# EXERCISE INSTRUCTIONS:
**a.** Retype the passage of the Harry Batt biography from "Personal information" to "Football Association (FA).", keeping every word and mark unchanged.
**b.** In the Harry Batt biography, which organization banned Batt from football for life?

# TEXT SEGMENT:
BEGIN
Harry Batt

Personal information
- Date of birth: 1906 or 1907
- Date of death: 1985

Managerial career
- Years: Team
- 1969: Chiltern Valley Ladies
- 1969–1972: England (unofficial)

= Harry Batt (football manager) =

English coach

Harry Batt (1906 or 1907 – 1985) was an English professional football coach and manager. After he managed the British Independents, an unsanctioned women's national team that represented England at the unofficial 1971 Women's World Cup, he was banned for life from football by the Football Association (FA).

==Early life==
Batt was wounded fighting for the anti-Francoist Republicans in the Spanish Civil War and was subsequently a merchant seaman in World War II.
END
[Items in a dataset]
BEGIN
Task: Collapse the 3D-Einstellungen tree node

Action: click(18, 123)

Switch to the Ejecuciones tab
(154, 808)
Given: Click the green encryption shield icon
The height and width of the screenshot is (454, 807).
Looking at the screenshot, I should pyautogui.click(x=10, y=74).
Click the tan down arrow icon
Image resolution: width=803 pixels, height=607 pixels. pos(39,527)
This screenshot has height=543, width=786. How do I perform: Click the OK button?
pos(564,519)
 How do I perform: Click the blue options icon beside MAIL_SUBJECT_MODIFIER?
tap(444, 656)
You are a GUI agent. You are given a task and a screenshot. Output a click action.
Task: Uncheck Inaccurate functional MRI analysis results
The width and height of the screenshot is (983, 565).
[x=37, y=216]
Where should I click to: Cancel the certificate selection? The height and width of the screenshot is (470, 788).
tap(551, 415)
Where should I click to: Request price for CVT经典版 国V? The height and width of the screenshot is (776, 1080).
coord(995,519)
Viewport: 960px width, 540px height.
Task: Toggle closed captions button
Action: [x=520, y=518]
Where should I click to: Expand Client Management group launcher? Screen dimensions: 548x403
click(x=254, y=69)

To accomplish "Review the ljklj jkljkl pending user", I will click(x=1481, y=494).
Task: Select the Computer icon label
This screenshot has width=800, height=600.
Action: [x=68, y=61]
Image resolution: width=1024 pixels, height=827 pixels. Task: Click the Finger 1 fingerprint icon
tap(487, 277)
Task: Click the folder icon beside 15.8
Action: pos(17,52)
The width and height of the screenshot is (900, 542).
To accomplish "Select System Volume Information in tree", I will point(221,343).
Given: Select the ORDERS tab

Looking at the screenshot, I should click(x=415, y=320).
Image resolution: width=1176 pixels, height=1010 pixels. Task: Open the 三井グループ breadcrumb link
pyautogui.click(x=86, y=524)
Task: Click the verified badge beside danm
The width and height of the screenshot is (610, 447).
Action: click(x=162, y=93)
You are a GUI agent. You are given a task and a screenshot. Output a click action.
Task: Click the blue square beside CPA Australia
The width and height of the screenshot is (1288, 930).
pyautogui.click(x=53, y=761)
END
# RESPONSES BY ITEM NUMBER:
**a.**
Personal information
- Date of birth: 1906 or 1907
- Date of death: 1985

Managerial career
- Years: Team
- 1969: Chiltern Valley Ladies
- 1969–1972: England (unofficial)

= Harry Batt (football manager) =

English coach

Harry Batt (1906 or 1907 – 1985) was an English professional football coach and manager. After he managed the British Independents, an unsanctioned women's national team that represented England at the unofficial 1971 Women's World Cup, he was banned for life from football by the Football Association (FA).

**b.** The Football Association (FA).